Growth Hormone Secretagogues
GHSs are drugs that act as an agonist for the GHRH receptor and the growth hormone secretagogue receptor (GHSR). Endogenously, ghrelin is the primary ligand for GHSRs and they can increase the synthesis of GHRH. The two most prominent GHSs in bodybuilding would be CJC-1295 and GHRP-6.
CJC-1295: CJC-1295 is a GHRH receptor agonist. Despite promising results in the increase of IGF-1, clinical trials were disrupted by the death of a participant.
GHRP-6: GHRP-6 is a GHSR agonist. GHRP-6 is said to mimic the effects of ghrelin. Unfortunately, ghrelin has been recently linked to the proliferation of many different types of cancer through signaling action of GHSR.
Stimulation: Stimulation of GH, or more specifically GHRH, is typically induced by low blood glucose levels. Overall, GH is a glucose-sparing hormone, similar in sense to epinephrine and cortisol. Because of this, physiological and emotional stress can increase GH secretion. Many pharmacological agents are shown to stimulate GH secretion as well, including L-dopa, clonidine, propanolol, glucagon, insulin, and arginine.
Inhibition: Like most hormones, GH operates under a negative feedback mechanism. Both high levels of GH and IGF-1 will inhibit GHRH.

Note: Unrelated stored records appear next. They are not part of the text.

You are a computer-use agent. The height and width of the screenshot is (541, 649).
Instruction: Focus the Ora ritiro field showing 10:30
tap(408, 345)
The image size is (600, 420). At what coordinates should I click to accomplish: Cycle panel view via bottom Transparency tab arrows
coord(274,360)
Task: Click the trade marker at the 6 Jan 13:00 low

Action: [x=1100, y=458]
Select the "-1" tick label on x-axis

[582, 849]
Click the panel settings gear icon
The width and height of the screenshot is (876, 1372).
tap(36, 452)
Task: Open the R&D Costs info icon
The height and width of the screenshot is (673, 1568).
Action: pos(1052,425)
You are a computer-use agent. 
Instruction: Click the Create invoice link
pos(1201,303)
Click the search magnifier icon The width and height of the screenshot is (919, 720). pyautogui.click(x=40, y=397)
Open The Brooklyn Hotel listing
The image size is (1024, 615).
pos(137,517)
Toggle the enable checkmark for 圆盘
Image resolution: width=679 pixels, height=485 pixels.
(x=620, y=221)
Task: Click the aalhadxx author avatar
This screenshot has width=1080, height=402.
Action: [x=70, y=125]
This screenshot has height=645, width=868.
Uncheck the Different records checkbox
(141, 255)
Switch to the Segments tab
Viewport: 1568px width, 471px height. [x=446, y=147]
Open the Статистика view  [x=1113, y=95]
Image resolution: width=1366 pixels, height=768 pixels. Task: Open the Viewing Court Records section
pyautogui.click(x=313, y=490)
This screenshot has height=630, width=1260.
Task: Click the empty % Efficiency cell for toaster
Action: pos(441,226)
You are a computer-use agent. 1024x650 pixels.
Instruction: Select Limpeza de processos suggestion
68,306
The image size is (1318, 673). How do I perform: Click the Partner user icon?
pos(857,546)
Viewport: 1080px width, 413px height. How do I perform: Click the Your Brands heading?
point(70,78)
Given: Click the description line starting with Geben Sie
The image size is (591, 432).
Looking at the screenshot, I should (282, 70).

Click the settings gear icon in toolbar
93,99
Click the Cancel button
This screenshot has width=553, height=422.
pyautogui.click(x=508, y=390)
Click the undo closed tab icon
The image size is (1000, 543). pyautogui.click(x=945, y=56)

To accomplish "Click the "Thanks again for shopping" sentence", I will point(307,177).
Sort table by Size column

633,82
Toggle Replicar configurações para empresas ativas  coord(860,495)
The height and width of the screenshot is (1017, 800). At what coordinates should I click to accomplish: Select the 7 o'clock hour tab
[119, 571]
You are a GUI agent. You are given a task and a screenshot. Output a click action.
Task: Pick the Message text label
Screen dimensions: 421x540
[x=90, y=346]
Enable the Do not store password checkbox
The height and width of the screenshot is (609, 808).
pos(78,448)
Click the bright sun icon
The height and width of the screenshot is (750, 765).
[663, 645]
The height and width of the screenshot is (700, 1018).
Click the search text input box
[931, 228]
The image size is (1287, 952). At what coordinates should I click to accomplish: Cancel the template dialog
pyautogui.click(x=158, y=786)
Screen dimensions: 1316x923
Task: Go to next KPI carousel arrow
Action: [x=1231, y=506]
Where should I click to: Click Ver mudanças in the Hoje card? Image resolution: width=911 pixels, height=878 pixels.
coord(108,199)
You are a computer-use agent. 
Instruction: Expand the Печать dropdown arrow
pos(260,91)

Despite IGF-1 mediating many of the effects of GH, GH will also independently impact the same effectors. GH will induce lipolysis in adipocytes via activation of hormone-sensitive lipase, similar to epinephrine and cortisol. GH will also act in an antagonistic manner towards insulin. Most notably, GH has been shown to inhibit glucose uptake in muscle and bone. This is due to GH inhibit the Akt kinase phosphorylation that is necessary for insulin-mediated Glut-4 translocation. Essentially, GH will inhibit insulin from shuttling glucose into muscle. Similarly, GH will stimulate hepatic gluconeogenesis. Due to these major glucose-sparing effects and inhibition of Glut-4 translocation, GH is referred to as a diabetogenic hormone. Development of type II diabetes is common amongst patients with excessive GH levels and this places bodybuilders at risk, especially when utilized with insulin.
There have been different studies that state that GH either increases or decreases SHBG levels, however it has been confirmed that exogenous GH usage does not impact SHBG or free androgen levels. GH users may experience an increase in appositional bone growth, specifically in flat bone. This occurrence is known as Acromegaly. Joint pain and carpal tunnel syndrome are also common in those with high GH levels. A possible link to Hodgkin’s lymphoma is also being investigated.